-- Opening Marker --
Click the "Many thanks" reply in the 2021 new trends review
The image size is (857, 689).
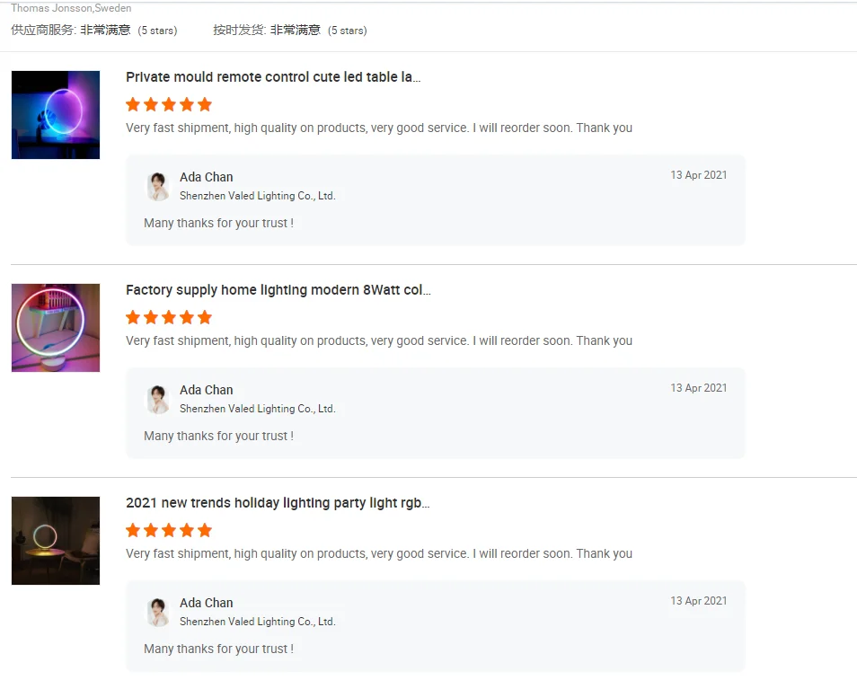coord(218,649)
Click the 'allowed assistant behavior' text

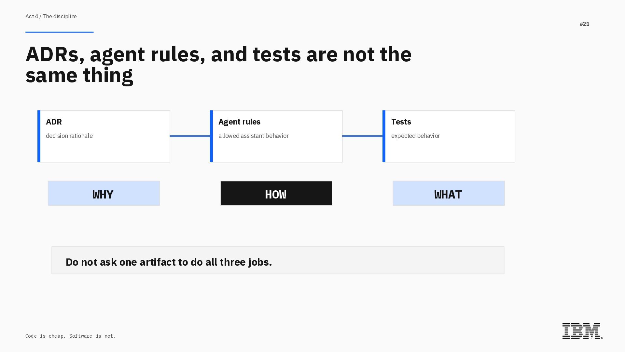[253, 136]
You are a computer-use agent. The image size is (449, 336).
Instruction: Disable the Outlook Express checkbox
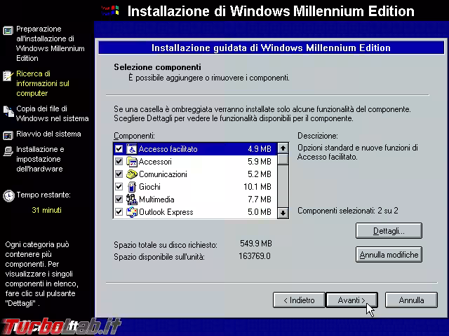pyautogui.click(x=119, y=212)
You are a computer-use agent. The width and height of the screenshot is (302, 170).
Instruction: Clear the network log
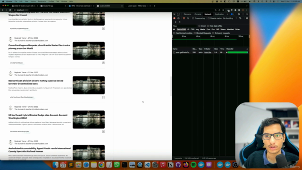point(178,18)
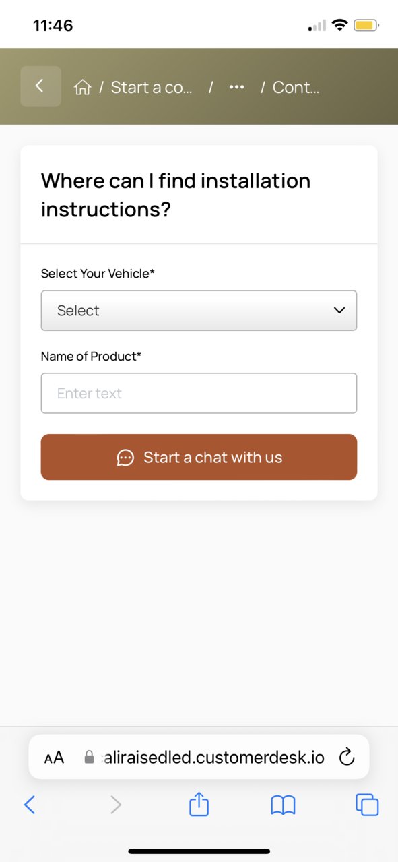Screen dimensions: 398x862
Task: Go back using Safari's back arrow
Action: pos(30,804)
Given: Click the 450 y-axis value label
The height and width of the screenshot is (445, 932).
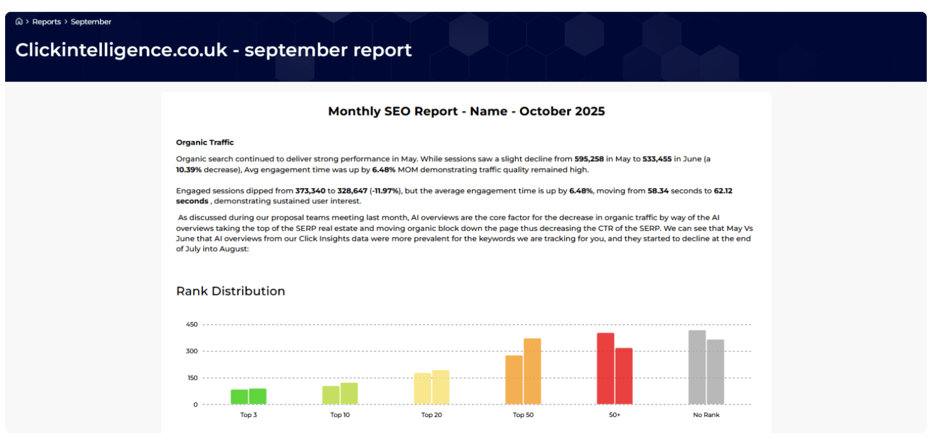Looking at the screenshot, I should (192, 324).
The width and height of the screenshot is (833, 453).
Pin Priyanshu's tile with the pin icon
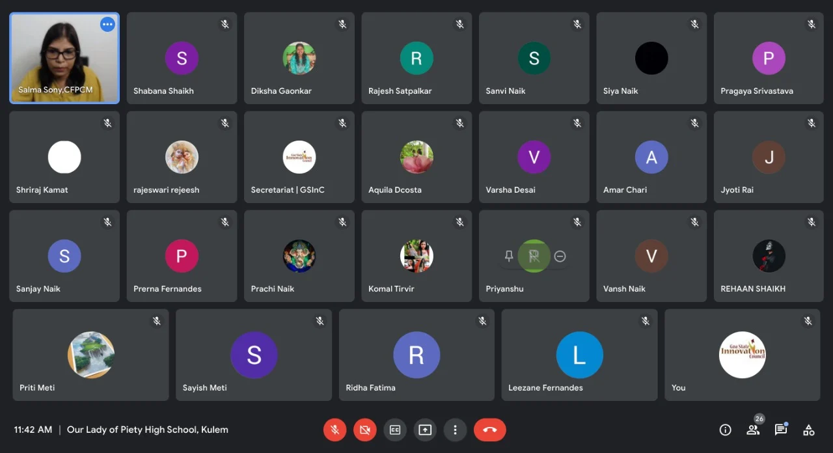click(509, 256)
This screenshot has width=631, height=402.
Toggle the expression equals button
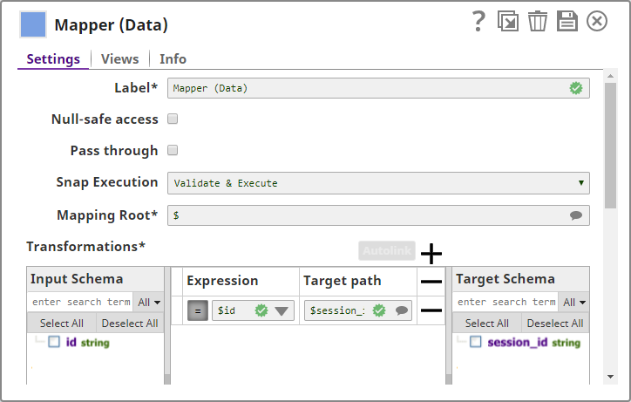[x=198, y=310]
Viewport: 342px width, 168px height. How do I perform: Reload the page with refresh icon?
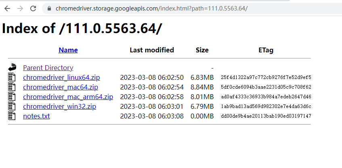pyautogui.click(x=33, y=8)
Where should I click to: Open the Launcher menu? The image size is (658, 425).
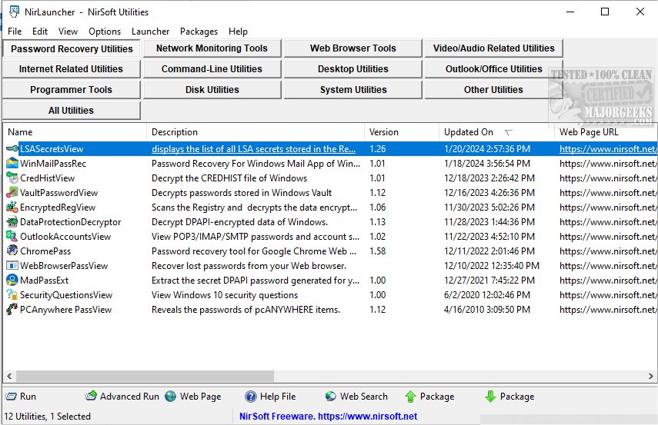tap(150, 32)
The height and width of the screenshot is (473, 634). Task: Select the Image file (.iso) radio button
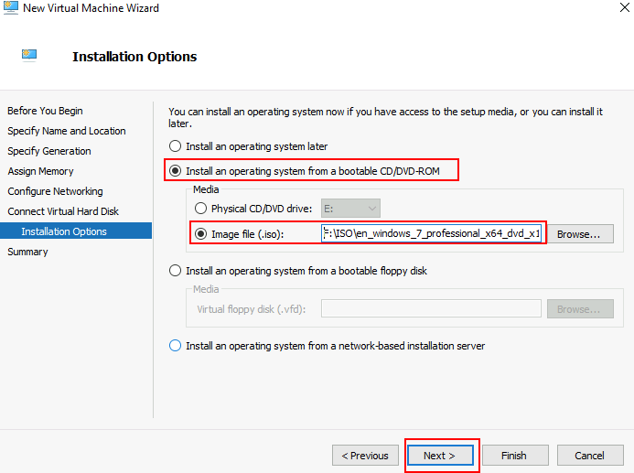pos(201,234)
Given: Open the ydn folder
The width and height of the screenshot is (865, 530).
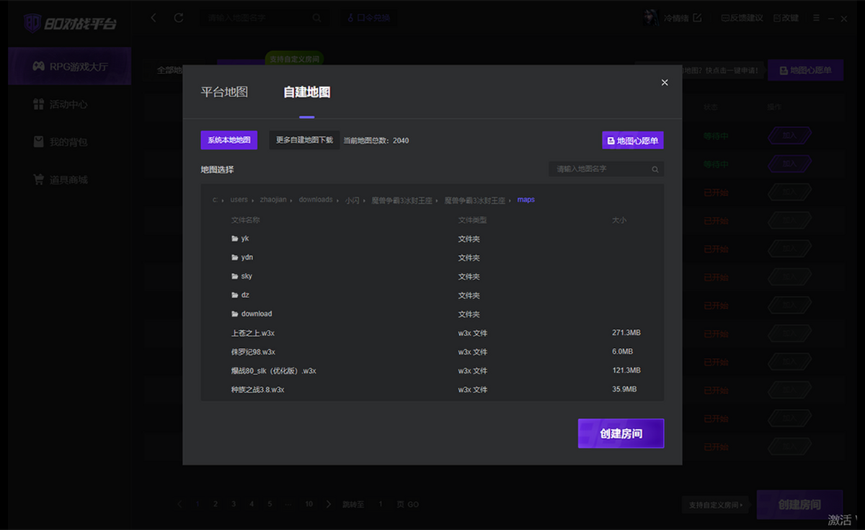Looking at the screenshot, I should point(247,257).
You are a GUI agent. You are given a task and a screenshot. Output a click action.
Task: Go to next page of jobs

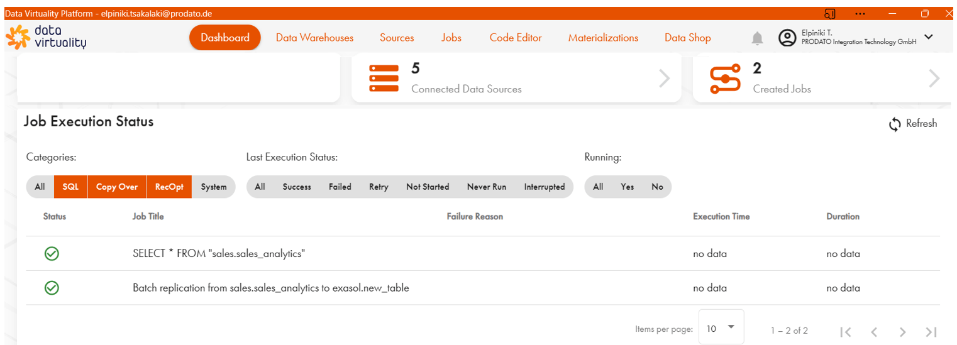point(902,332)
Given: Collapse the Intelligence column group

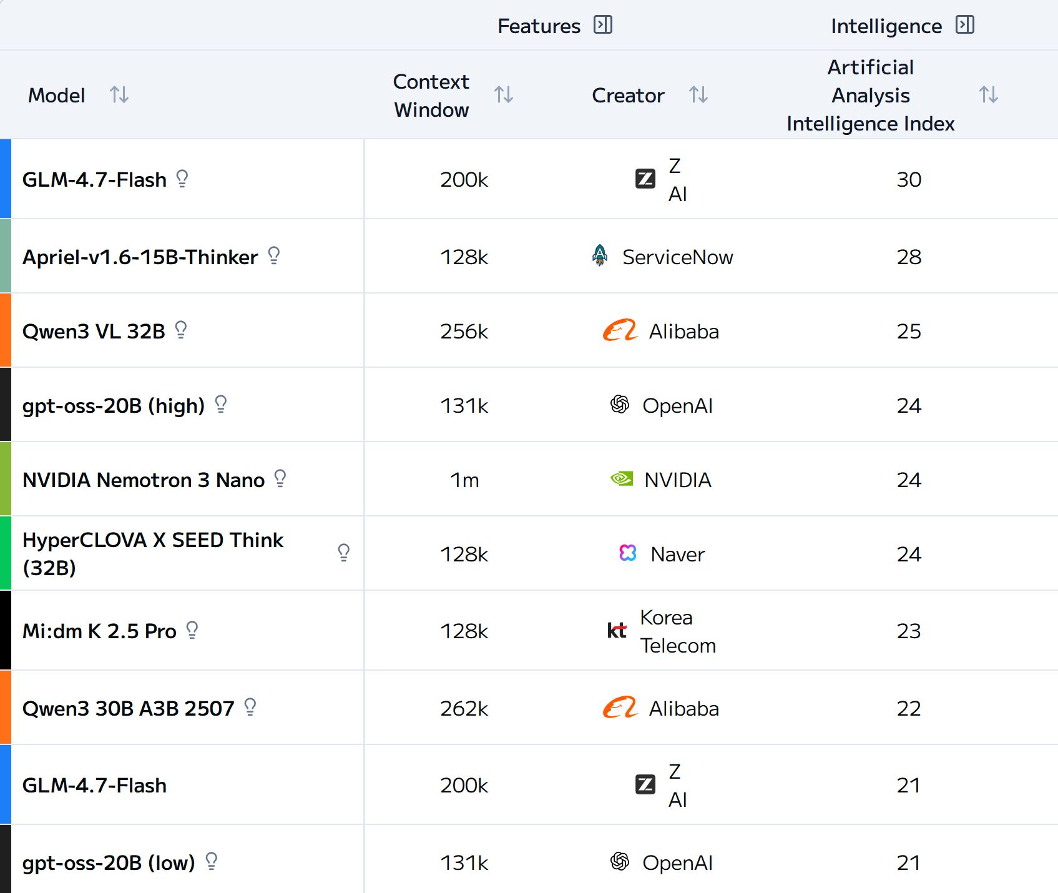Looking at the screenshot, I should click(965, 25).
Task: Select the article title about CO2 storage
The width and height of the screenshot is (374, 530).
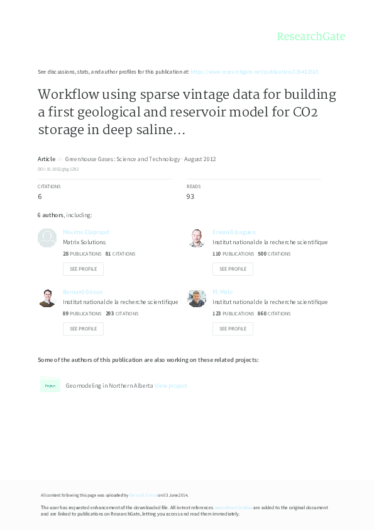Action: pyautogui.click(x=187, y=112)
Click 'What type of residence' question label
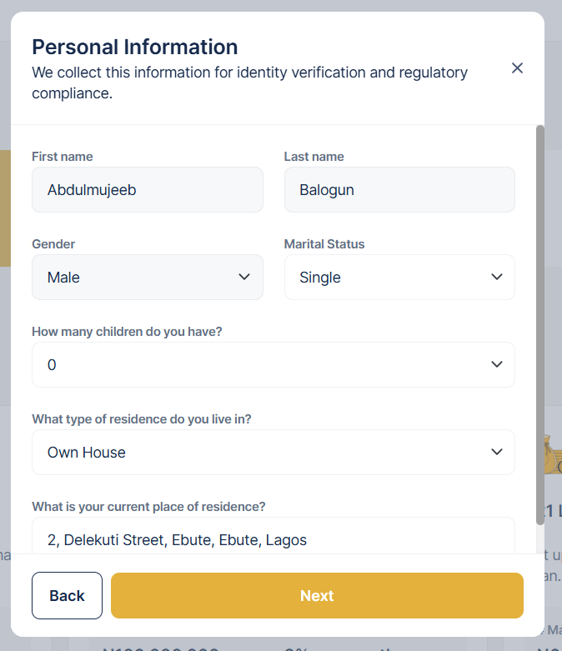562x651 pixels. click(x=142, y=419)
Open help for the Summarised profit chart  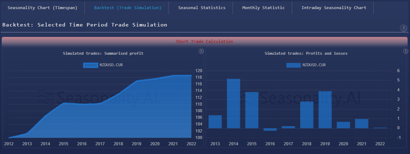(201, 51)
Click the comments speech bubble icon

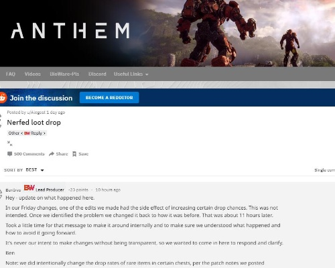pos(9,154)
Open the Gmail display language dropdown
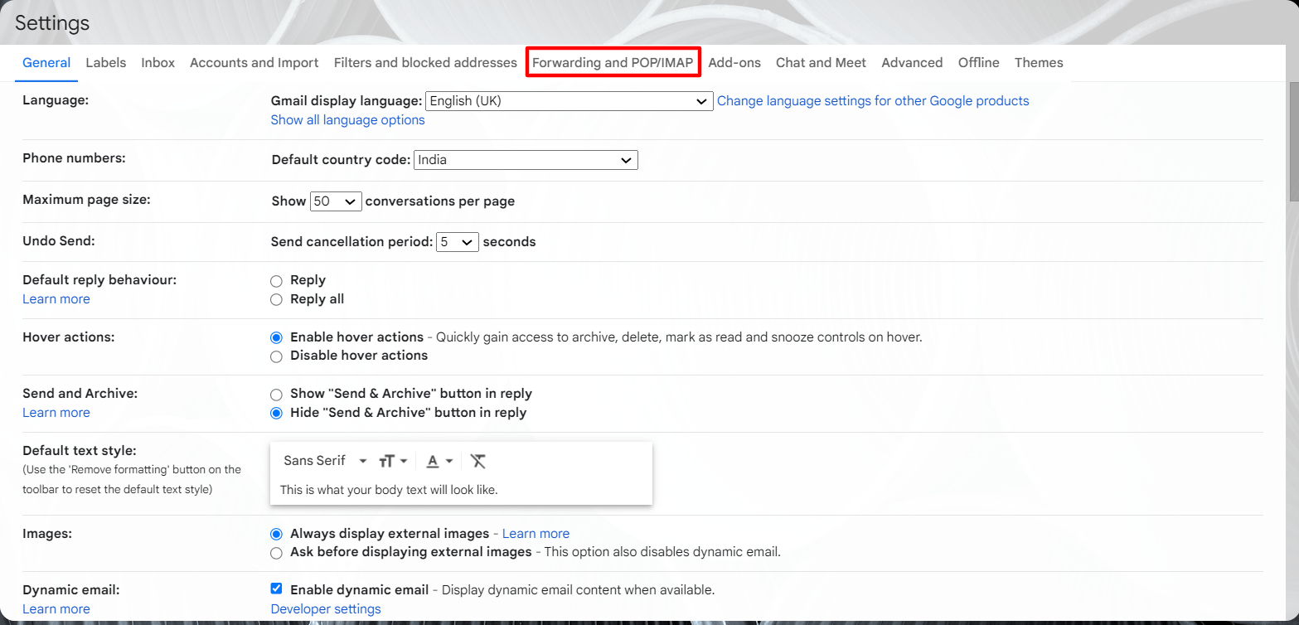The width and height of the screenshot is (1299, 625). (568, 100)
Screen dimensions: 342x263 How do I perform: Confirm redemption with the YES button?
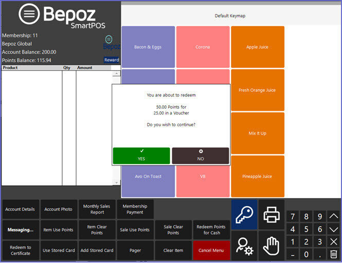coord(141,156)
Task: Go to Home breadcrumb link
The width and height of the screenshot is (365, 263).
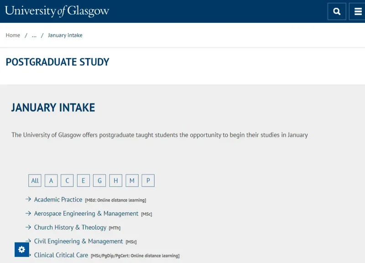Action: point(13,35)
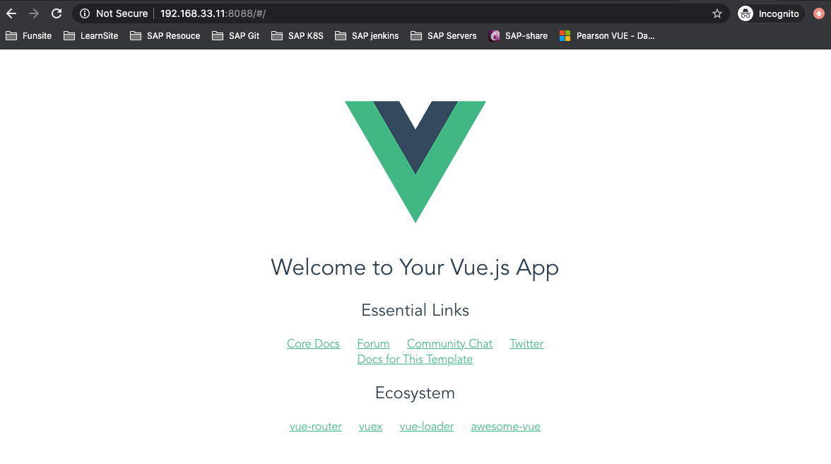831x464 pixels.
Task: Open the Incognito profile badge
Action: (770, 14)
-- Closing Marker --
# THE TASK
From the line holding "Task: Go to Home breadcrumb link" to the last line of the listing, please output each line exactly as it stands. Pictures stay out of the copy.

# OUTPUT BELOW
Task: Go to Home breadcrumb link
The width and height of the screenshot is (365, 263).
Action: point(13,35)
831x464 pixels.
Task: Open the Incognito profile badge
Action: (770, 14)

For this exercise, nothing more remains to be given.